Risparmio: come tutelarsi dalla “finanza sporca”

9 Giugno 2016, di Mariangela Tessa

NEW YORK (WSI) -Nel corso degli anni, il piccolo risparmiatore si e’ trovato di fronte alla possibilita’, offerta dalle banche, di acquistare prodotti finanziari sempre piu’ complessi in cui e’ spesso difficile orientarsi. Per evitare i rischi della finanza sporca, l’unico modo per tutelare sé stessi dai possibili rischi derivanti da una mancata presentazione dei reali rischi degli investimenti è l’autotutela. Per questa ragione e’ piu’ che necessaria una buona o ottima informazione riguardo alle tipologie di investimento.

Quali sono gli obblighi delle banche?

Le banche – come spiega un articolo pubblicato sul sito di Studio Cataldi – hanno un obbligo legislativo riguardo l’informazione del cliente sugli eventuali rischi. In particolare, l’obbligo informativo è imposto dall’articolo 21 del decreto legislativo numero 58/1998 (Testo unico delle disposizioni in materia di intermediazione finanziaria).

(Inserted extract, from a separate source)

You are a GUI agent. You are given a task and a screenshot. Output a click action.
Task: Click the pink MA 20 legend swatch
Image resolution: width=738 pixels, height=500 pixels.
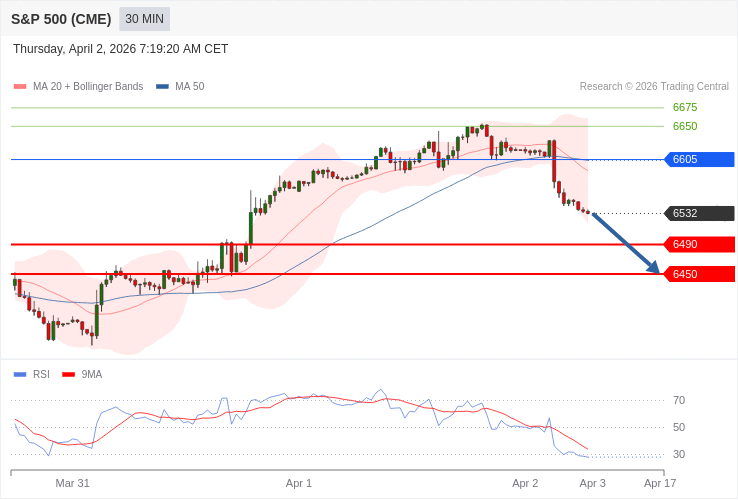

Non meno importante è “una sentenza della Corte di appello di Trieste del 18 dicembre 2014, nella quale si è chiarito che la predetta norma impone all’intermediario di comportarsi con diligenza, correttezza e professionalità nella cura del cliente. Ciò sia prima della stipula del contratto d’intermediazione finanziaria che nella fase esecutiva. Tale attività consiste nell’acquisizione preventiva di tutte le informazioni necessarie circa la situazione finanziaria del cliente e, successivamente, nell’informazione finalizzata alla corretta esecuzione del contratto. Se gli obblighi informativi vengono violati, l’intermediario pone in essere un illecito contrattuale con conseguente condanna al risarcimento del danno da quantificarsi avendo come riferimento la somma impegnata per l’investimento rivalutata alla data della sentenza e gli interessi legali dal giorno della domanda al saldo”.

Non solo. A cio’ va aggiunto che:

“La Corte di appello di Torino, con sentenza del 3 luglio 2015, ha poi aggiunto che la banca intermediaria non è esonerata dallo svolgere l’attività informativa impostale dalla legge neanche in caso di “reticenza” dell’investitore”.